Мать королей - Юзеф Игнаций Крашевский
От Витовта прибыл гонец, князь приглашал в Вильно. Перед праздниками в Виленском замке приветствовали краковских гостей.
С каким сердцем и мыслями? Угадать было трудно. Молчаливый Витовт, гордая княгиня Юлианна принуждённо кланялись королеве, старому Ягайлле обещали охоту… больше ничего.
При первой встречи противники измерили друг друга глазами, взгляд не обещал мира. Витовт хотел её сдачи и подчинения. Сонька чувствовала себя королевой.
Князь холодно и равнодушно с ней обходился, может, потому, что Юлианна больше чем когда-либо его подстрекала, раздражённая, униженная, гневная, не в силах простить ей брака, короны и сына! С женской ревностью матери, которая потомства уже дождаться не надеялась, она смотрела на эту счастливую жену старика, давшую трону наследника.
Счастье Соньки было её несчастьем.
– Она прибыла сюда издеваться над нами, над тобой, которого считает наместником Ягайллы, надо мной, чтобы хвалиться своим величием. Непослушная, коварная, она смотрит нам в глаза, чтобы показать, что не боится! Она ехала в Литву, бросив ребёнка, для того, тобы своей мощью нас вызывать!
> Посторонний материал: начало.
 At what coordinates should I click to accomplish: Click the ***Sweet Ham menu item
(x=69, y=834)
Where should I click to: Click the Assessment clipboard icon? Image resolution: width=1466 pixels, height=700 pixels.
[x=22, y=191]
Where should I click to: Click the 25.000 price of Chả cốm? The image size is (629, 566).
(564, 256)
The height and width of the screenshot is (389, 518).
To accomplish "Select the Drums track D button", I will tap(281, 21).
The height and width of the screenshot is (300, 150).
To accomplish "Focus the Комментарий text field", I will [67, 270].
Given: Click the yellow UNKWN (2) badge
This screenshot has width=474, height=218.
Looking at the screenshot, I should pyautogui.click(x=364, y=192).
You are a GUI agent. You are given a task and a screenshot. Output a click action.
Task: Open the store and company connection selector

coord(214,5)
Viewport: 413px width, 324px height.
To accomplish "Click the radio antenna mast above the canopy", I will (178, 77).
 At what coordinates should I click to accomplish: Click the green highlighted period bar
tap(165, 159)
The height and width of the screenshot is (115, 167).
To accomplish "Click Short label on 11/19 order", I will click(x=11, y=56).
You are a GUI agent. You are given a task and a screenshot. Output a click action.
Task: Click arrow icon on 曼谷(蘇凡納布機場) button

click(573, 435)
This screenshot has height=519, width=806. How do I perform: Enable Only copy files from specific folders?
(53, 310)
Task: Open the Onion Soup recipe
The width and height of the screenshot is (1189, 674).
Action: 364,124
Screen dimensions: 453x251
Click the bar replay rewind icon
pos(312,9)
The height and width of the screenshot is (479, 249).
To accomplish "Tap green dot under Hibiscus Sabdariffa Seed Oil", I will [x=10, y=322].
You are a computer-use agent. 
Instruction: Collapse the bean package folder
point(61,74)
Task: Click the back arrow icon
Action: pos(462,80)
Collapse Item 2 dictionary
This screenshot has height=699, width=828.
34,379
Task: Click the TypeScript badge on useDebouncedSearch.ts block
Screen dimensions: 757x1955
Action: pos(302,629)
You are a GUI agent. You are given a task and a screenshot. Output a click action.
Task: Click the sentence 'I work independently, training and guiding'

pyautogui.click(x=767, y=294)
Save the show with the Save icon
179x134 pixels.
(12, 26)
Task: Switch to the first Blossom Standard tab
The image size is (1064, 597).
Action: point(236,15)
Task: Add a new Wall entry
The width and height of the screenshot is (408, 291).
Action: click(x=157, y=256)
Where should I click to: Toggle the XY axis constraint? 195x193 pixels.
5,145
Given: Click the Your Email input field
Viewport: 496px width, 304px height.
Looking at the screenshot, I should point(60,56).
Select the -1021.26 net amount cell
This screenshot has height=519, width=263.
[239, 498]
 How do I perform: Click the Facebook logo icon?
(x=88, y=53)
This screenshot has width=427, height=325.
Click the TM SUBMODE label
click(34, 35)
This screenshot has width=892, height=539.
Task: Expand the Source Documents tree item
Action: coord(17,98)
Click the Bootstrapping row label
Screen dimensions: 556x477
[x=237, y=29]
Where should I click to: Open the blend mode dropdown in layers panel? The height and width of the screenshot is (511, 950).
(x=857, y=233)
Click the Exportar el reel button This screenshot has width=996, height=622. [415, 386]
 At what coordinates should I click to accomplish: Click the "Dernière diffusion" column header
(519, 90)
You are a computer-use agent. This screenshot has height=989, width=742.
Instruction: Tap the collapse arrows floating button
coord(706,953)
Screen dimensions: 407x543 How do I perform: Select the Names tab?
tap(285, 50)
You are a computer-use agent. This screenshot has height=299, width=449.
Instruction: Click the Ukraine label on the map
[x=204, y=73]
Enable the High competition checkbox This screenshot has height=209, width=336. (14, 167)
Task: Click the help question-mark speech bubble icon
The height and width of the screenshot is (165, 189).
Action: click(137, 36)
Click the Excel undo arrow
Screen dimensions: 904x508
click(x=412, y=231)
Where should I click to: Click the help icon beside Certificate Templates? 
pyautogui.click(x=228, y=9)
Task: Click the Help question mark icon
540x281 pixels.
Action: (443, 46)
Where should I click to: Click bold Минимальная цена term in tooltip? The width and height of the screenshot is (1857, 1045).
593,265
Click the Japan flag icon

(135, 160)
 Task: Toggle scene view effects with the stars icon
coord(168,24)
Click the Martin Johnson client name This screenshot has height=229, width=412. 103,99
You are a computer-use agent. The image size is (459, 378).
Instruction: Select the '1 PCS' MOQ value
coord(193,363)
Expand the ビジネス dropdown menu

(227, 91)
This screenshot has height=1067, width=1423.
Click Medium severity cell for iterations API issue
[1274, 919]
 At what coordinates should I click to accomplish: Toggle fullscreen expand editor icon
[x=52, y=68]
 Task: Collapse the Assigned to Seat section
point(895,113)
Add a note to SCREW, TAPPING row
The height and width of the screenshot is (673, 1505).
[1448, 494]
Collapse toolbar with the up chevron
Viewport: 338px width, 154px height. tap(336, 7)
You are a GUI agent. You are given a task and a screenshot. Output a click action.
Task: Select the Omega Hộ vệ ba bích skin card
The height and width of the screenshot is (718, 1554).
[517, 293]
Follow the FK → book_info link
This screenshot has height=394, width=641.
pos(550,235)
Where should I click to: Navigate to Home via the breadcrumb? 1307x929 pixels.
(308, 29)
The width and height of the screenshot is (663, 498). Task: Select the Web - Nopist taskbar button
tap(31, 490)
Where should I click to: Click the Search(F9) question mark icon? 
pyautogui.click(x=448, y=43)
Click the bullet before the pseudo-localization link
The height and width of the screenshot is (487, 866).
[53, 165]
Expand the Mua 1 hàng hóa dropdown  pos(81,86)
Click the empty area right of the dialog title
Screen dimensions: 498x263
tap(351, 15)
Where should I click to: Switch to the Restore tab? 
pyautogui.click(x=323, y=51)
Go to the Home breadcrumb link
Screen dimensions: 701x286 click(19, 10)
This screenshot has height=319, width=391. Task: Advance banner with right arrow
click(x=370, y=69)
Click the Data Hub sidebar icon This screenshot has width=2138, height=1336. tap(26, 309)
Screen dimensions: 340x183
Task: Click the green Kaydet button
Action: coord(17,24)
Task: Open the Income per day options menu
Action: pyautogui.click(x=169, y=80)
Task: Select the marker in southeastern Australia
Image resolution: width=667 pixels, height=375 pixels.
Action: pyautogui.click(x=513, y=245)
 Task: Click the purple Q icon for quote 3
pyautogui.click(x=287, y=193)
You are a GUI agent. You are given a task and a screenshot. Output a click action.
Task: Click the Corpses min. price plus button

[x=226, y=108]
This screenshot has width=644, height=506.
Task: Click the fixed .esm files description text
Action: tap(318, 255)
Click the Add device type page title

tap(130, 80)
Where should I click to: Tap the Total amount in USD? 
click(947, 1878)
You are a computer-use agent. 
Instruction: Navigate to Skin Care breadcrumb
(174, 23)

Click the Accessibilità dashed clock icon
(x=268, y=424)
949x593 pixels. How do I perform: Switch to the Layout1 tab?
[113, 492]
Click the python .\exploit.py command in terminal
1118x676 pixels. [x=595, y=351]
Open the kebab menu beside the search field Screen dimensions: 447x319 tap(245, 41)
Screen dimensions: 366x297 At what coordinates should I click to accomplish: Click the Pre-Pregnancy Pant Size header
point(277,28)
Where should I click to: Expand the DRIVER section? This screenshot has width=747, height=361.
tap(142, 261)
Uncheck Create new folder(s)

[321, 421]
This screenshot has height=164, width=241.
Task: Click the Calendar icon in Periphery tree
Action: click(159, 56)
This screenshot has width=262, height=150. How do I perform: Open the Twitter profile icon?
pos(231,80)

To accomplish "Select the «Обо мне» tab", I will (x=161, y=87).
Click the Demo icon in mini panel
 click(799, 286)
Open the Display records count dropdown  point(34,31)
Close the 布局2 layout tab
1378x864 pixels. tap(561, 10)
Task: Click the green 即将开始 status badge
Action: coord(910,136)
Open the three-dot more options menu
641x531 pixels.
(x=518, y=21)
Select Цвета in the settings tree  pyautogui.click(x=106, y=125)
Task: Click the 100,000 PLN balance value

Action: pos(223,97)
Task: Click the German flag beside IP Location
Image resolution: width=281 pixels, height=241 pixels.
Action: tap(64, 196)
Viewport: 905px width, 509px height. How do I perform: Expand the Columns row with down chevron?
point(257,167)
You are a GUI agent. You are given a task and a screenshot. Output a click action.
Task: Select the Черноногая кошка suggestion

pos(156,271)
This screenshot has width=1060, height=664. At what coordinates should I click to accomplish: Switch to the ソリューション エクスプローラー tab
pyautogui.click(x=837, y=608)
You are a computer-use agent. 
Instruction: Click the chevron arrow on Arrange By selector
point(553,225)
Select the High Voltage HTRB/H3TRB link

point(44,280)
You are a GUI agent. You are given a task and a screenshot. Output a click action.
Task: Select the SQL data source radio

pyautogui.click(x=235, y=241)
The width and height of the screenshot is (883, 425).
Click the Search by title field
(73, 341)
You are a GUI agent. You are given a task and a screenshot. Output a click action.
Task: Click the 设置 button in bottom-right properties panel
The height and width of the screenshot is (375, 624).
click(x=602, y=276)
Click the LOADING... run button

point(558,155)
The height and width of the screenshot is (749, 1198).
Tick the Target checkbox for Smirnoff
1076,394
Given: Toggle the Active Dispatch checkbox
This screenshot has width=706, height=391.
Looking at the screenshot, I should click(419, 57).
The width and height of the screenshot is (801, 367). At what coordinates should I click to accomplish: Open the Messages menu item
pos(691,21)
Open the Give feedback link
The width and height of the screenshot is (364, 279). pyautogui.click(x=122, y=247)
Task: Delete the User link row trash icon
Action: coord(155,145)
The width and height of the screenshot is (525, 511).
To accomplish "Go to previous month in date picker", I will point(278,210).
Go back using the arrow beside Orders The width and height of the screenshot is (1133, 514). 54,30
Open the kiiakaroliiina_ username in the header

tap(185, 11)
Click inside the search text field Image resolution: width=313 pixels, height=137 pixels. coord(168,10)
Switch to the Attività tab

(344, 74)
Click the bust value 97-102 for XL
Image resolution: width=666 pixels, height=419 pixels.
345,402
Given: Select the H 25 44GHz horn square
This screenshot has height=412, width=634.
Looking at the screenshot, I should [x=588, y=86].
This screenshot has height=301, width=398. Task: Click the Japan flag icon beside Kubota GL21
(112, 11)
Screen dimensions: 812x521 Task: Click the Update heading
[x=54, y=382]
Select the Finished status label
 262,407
Витовт слушал, но, как всегда, женские слова не производили на него впечатления. Он был убеждён, что королева приехала предложить согласие и покорность, чтобы он поддержал её и дело сына в Польше.
Он ждал только беседы, но надеялся на неё напрасно. Ревнивая Юлианна, которая опасалась сближения, вечно стояла у дверей, чтобы помешать конфиденцальной договорённости. Среди своих женщин она называла Соньку не иначе как гадина и змея.
Наконец однажды, когда король был на охоте, а королева осталась одна, Юлианна захворала, Витовт был наедине с Сонькой. Он ждал, когда она приступит к делу, – она молчала.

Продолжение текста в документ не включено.